The concurrency problem can only be solved with some form of locking. The lookup problem can be solved with indexes. Rather than trying to write safe locking or indexing in Fortran, it is much better to use an existing database solution. The simplest that meets these needs is SQLite. SQLite is a library that stores data in a database file and provides the functionality of an SQL engine to all processes accessing that file. We don't (yet?) need the full functionality of SQL just the implicit locking and indexing. It runs on Mac, Windows, and Linux. It is public domain licensed, and is usually installed by default on all Linux distributions.
Implementation
As SQLite is a C code, a wrapper library is needed. This was taken from
"flibs", which
provides a Fortran interface to the C code. It also requires the sqlite3.h file to be installed. This is available from the
"sqlite webpage", or can be be installed via a package manager,
for example apt-get install libsqlite3-dev
on debian, yum install libsqlite3x-devel
on Redhat
or zypper install sqlite3-devel
on Suse.
In quantics, where possible, the non-DB code has been left unaltered.
The initial goal was to get the SQL DB working, before moving to
refactoring the rest of the code to use the DB more efficiently. There's a
new library in lib/db_sql
which contains the C and Fortran
code interfacing to libsqlite, and an assortment of routines which
are intended to be the only means of accessing the DB.
The routines in analyse/
that use the DB have been
altered to use the SQL format. The assumption is that the "at-rest"
state of the database should probably be the SQL format. Its file
format is platform independent (32 vs 64 bit, big-endian vs little-endian);
also, if more than one instance of quantics is reading the same database,
one of them finishing and converting the DB to ascii will interrupt the
others.
Reading and Writing DB Quantities
The DB quantities are written and read with dbrdXXX
and
dbwrXXX
subroutines (XXX
might be
geo
, pes
, etc). The call looks like: call
dbgetXXX( db, id, ...)
where db
is the (already opened) database
structure (use sqlite_types
) and id
is the row
number of the entry to be retrieved. All retrievals by id
are
constant time (independent of the number of rows in the database).
Writing a set of quantities into the DB is a little more involved.
First, a transaction must be started. Transactions are processed by
databases atomically—that is they either happen or they don't.
Failure during a transaction causes the transaction to be rolled back. If a
new row is being created then a call to dbwrentry( db, id,
...)
must first be done, with id
set to zero. This will
return the new row number in id
. Then write the necessary data
with dbwrXXX
routines. Finally, commit the transaction (or
abort it, rolling the database back to how it was before the transaction
started). The transaction should be open for as short as time as possible,
as the database will be locked to other processes until it
finishes. Writing a quantity takes (pretty much) constant time.
Analysis Routines
In analyse/
two new conversion programs,
convdbtosql
and convdbfromsql
are provided to
convert the SQL DB into and from ASCII format. The existing
convdb
program remains in case users have old binary format
DBs they wish to convert. It should be noted that converting the DB to
ASCII at the end of a quantics run could interfere with any other quantics
invocations that are using that DB. Given the nature and ease of use of SQL, keeping the DB in the SQL format and
only converting to ASCII when needed is a good plan.
SQL schema versions
Currently there are two SQL schema versions. The original (1) has one SQL schema for Quantics as a whole.

* [Short problem] Write out the part of the SQLite database text that begins with the words "Failure during a" and ends after the words "much) constant time.". The records that come after this text are separate material.

* [Dataset records]
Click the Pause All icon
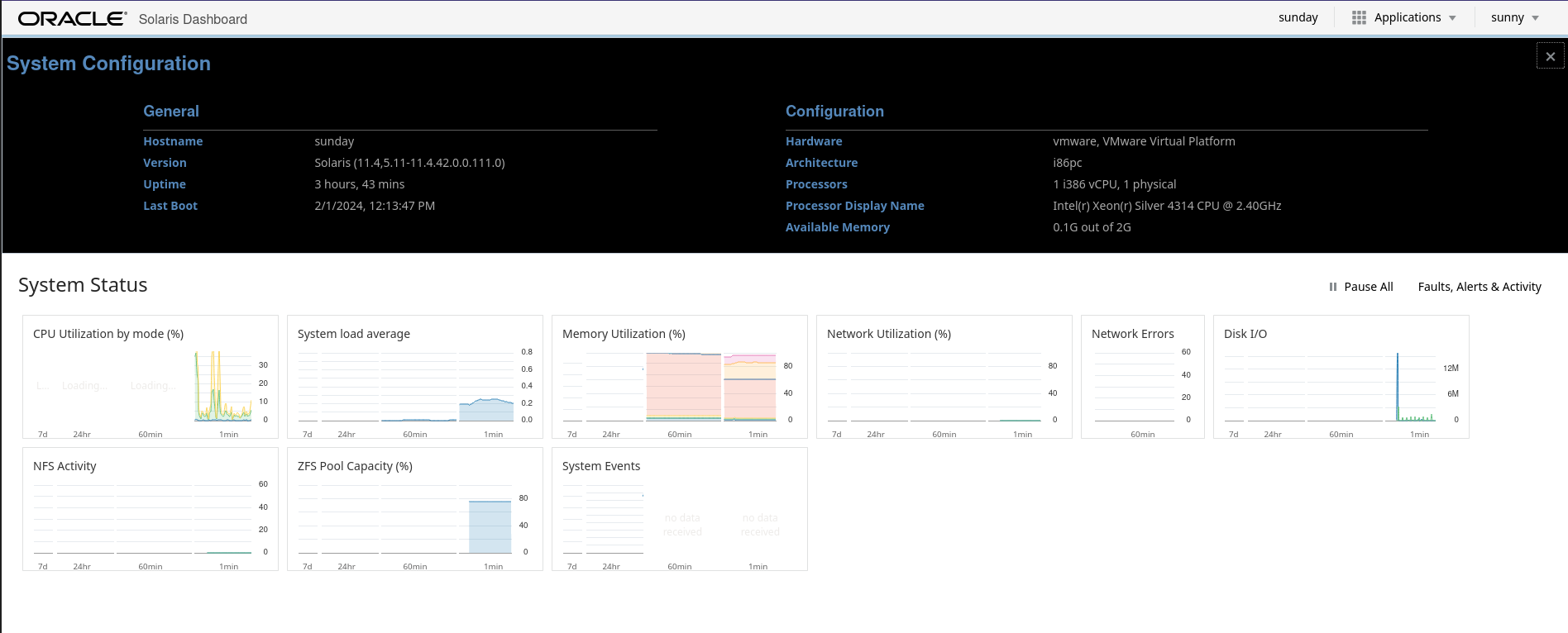Viewport: 1568px width, 633px height. (x=1332, y=287)
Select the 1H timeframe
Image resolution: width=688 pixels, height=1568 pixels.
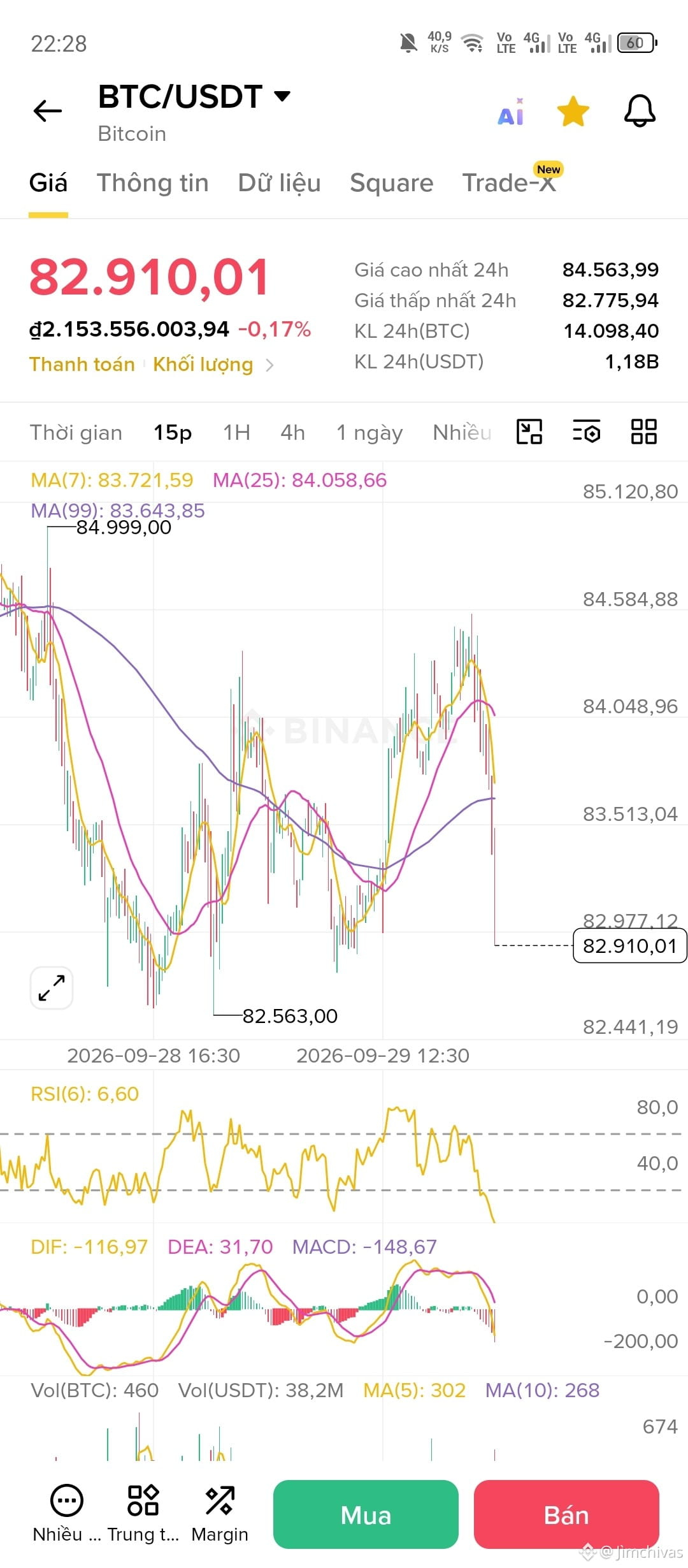point(236,432)
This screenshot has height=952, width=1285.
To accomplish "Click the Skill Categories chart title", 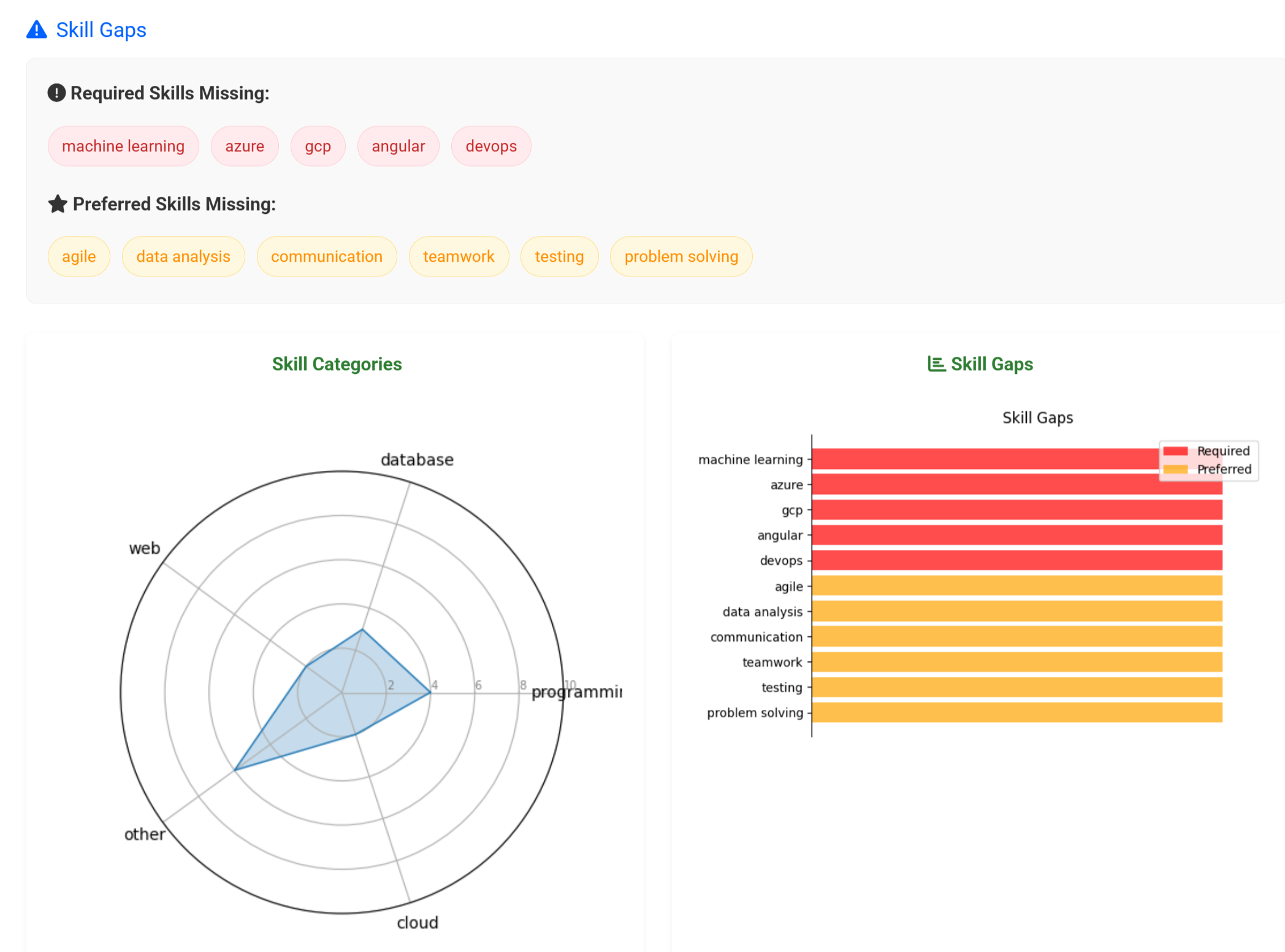I will coord(337,364).
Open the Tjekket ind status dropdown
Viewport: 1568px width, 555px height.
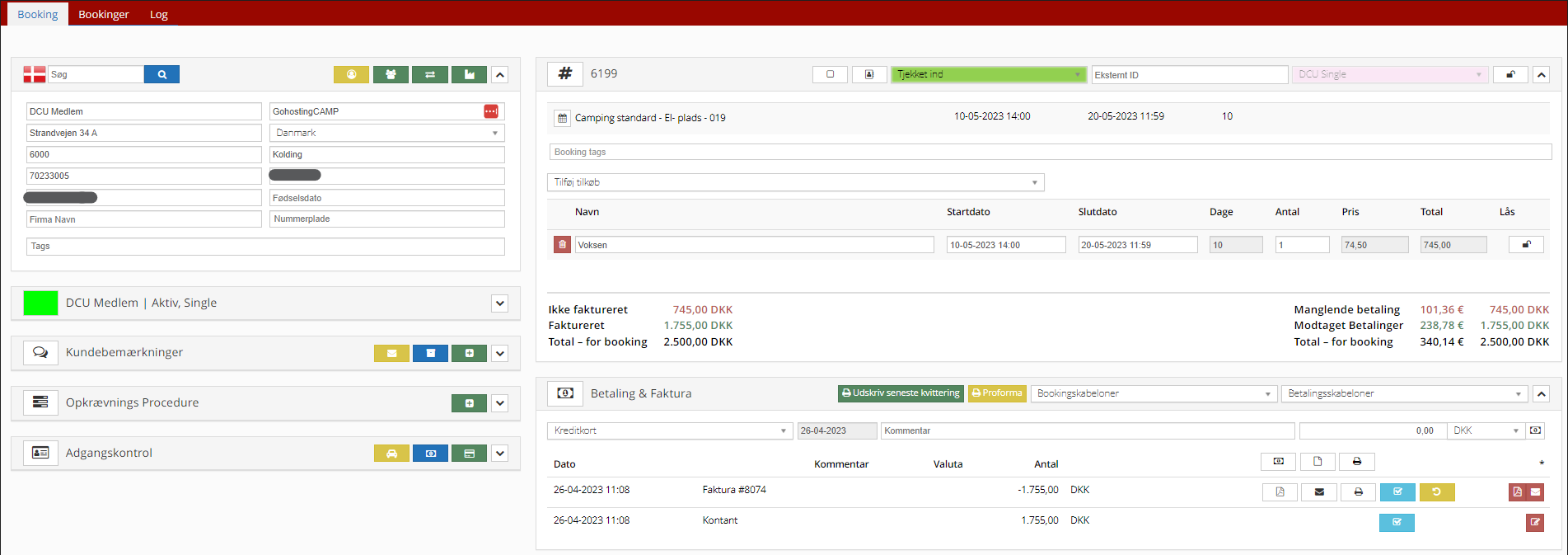tap(988, 74)
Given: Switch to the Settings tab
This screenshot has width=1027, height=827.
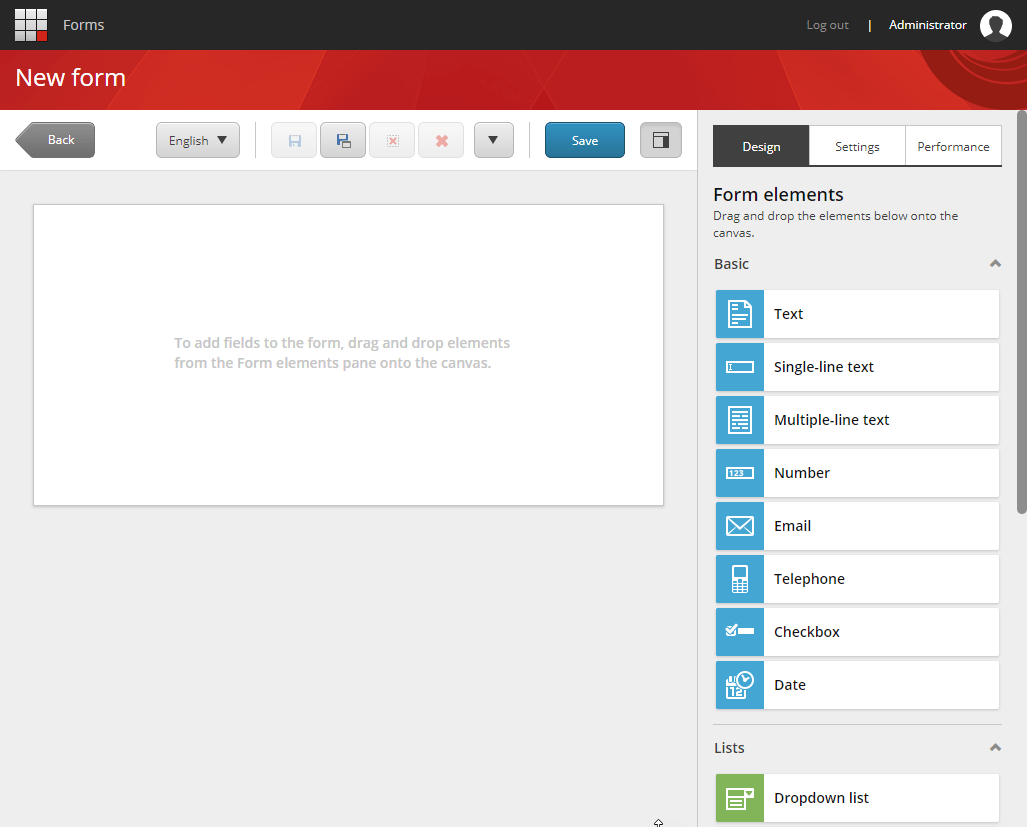Looking at the screenshot, I should 856,146.
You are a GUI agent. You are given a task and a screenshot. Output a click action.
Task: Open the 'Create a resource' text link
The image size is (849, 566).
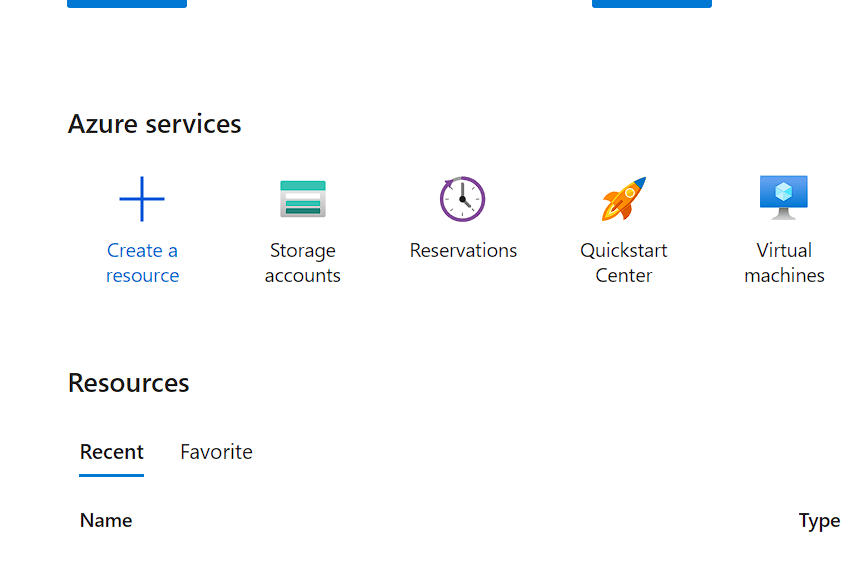(x=142, y=263)
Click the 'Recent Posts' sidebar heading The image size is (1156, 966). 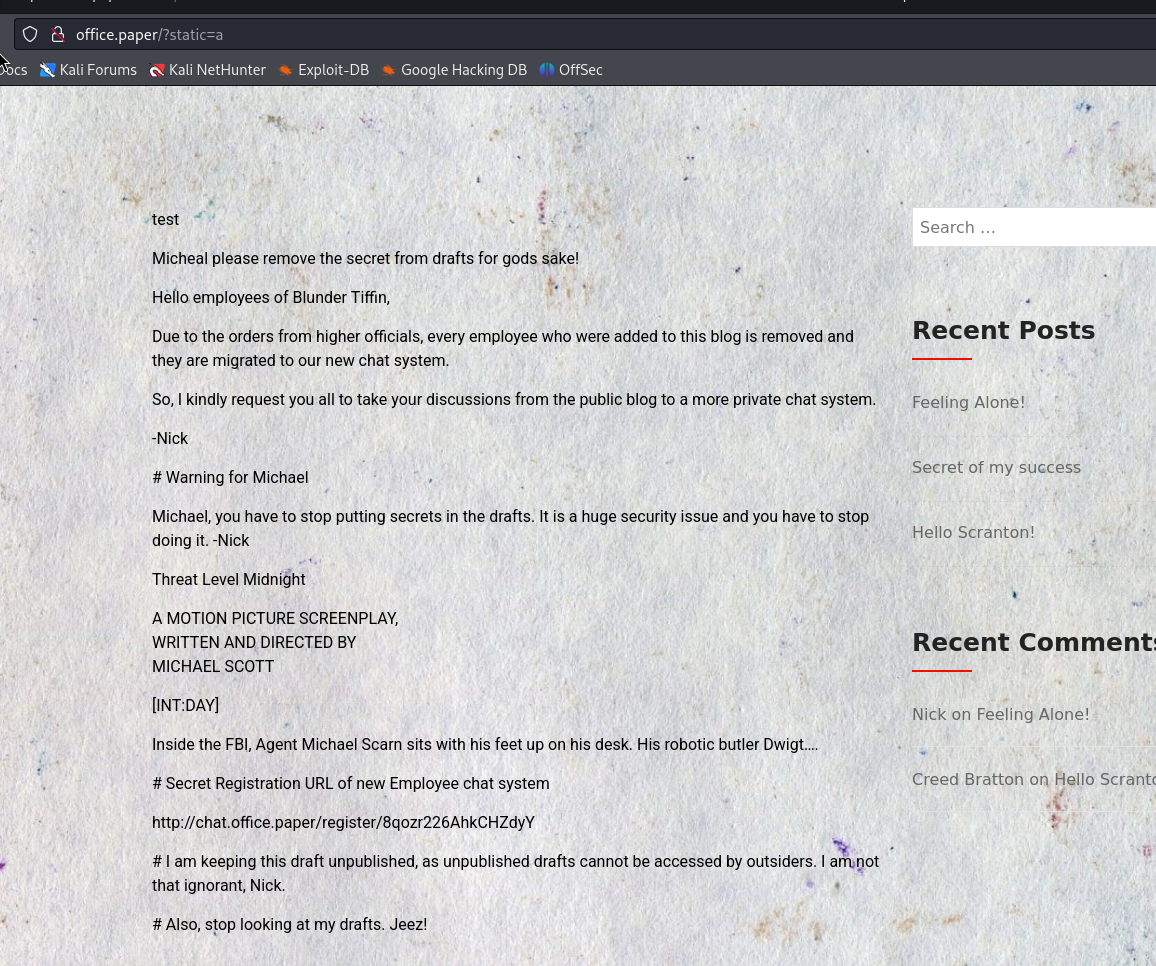pos(1003,330)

* [Reply to the exercise]
Failure during a transaction causes the transaction to be rolled back. If a
new row is being created then a call to dbwrentry( db, id,
...)
must first be done, with id
set to zero. This will
return the new row number in id
. Then write the necessary data
with dbwrXXX
routines. Finally, commit the transaction (or
abort it, rolling the database back to how it was before the transaction
started). The transaction should be open for as short as time as possible,
as the database will be locked to other processes until it
finishes. Writing a quantity takes (pretty much) constant time.